**EXERCISE TASK**: Reproduce the material verbatim, starting at the line that contains "You are a GUI" and running through the end of the material. Leave the pictures out.

**ENTRIES PROVIDED**:
____
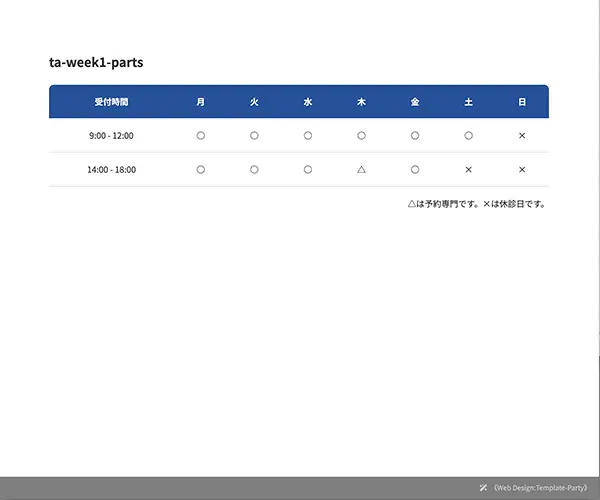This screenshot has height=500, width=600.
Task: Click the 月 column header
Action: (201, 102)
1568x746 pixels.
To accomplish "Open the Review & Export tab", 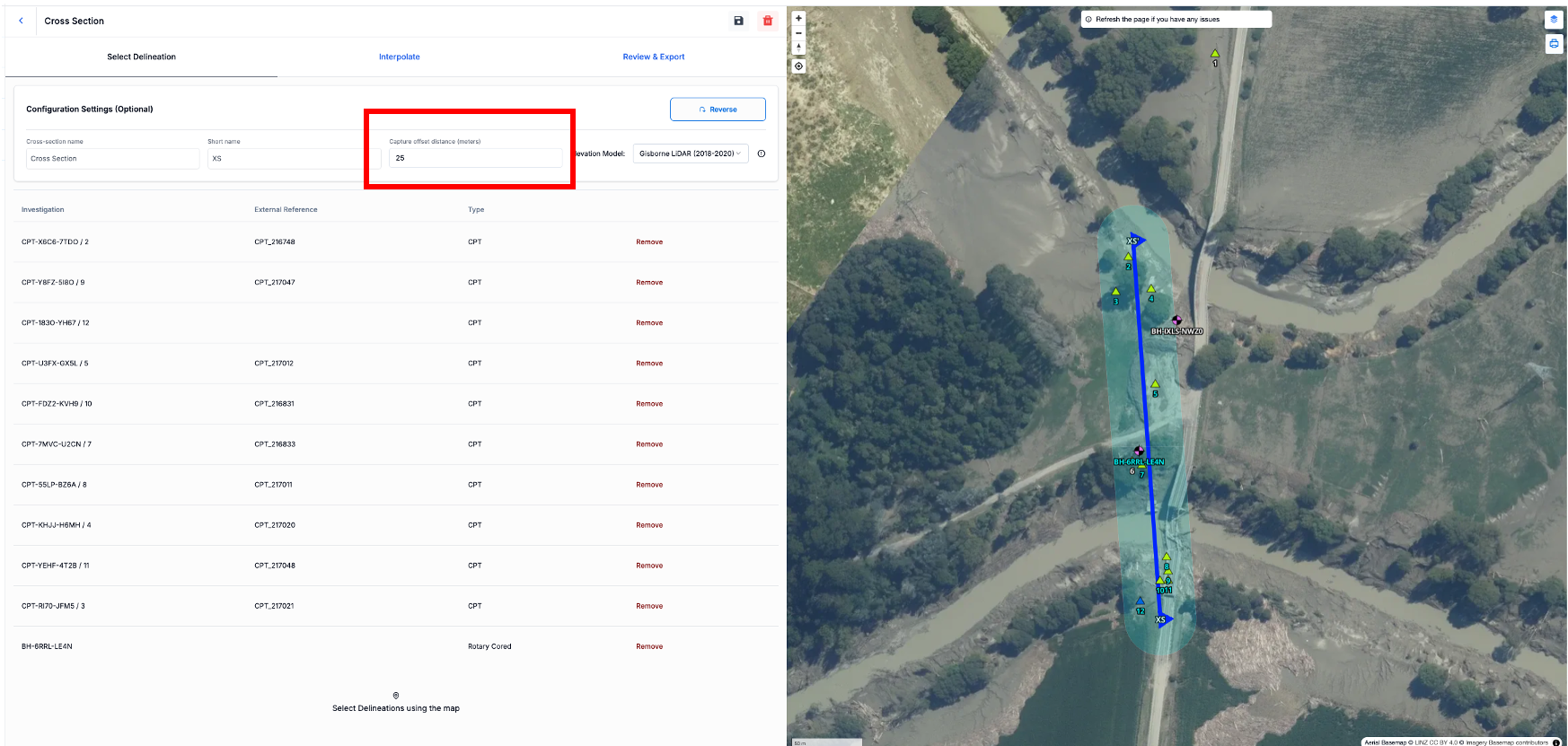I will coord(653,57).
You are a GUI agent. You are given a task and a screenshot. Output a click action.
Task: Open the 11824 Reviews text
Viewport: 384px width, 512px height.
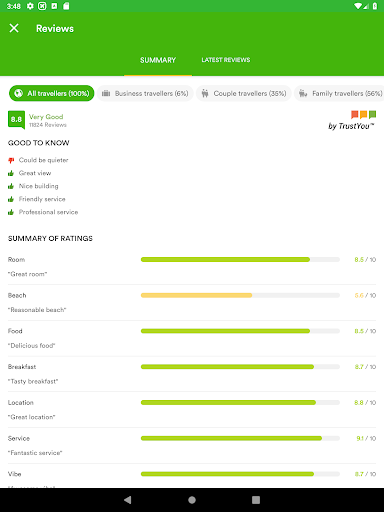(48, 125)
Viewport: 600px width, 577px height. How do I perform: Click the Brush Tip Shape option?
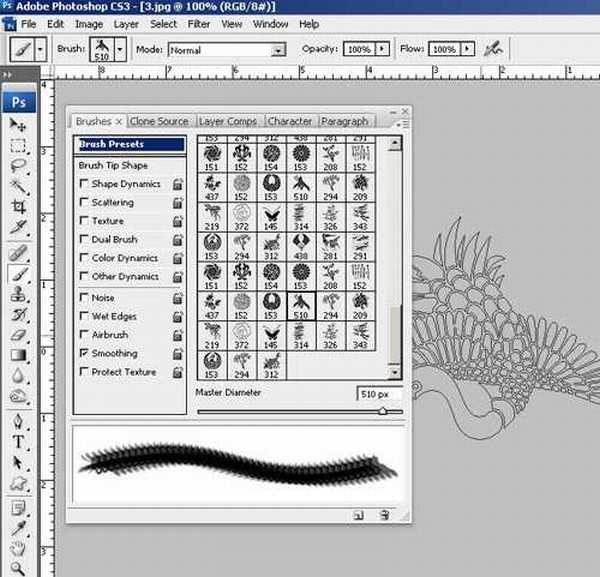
____
**WRITTEN ANSWER**:
You are a GUI agent. You are given a task and a screenshot. Output a click action.
Task: Open the 11824 Reviews text
Viewport: 384px width, 512px height.
(48, 125)
Viewport: 600px width, 577px height. How do I perform: Click the Brush Tip Shape option?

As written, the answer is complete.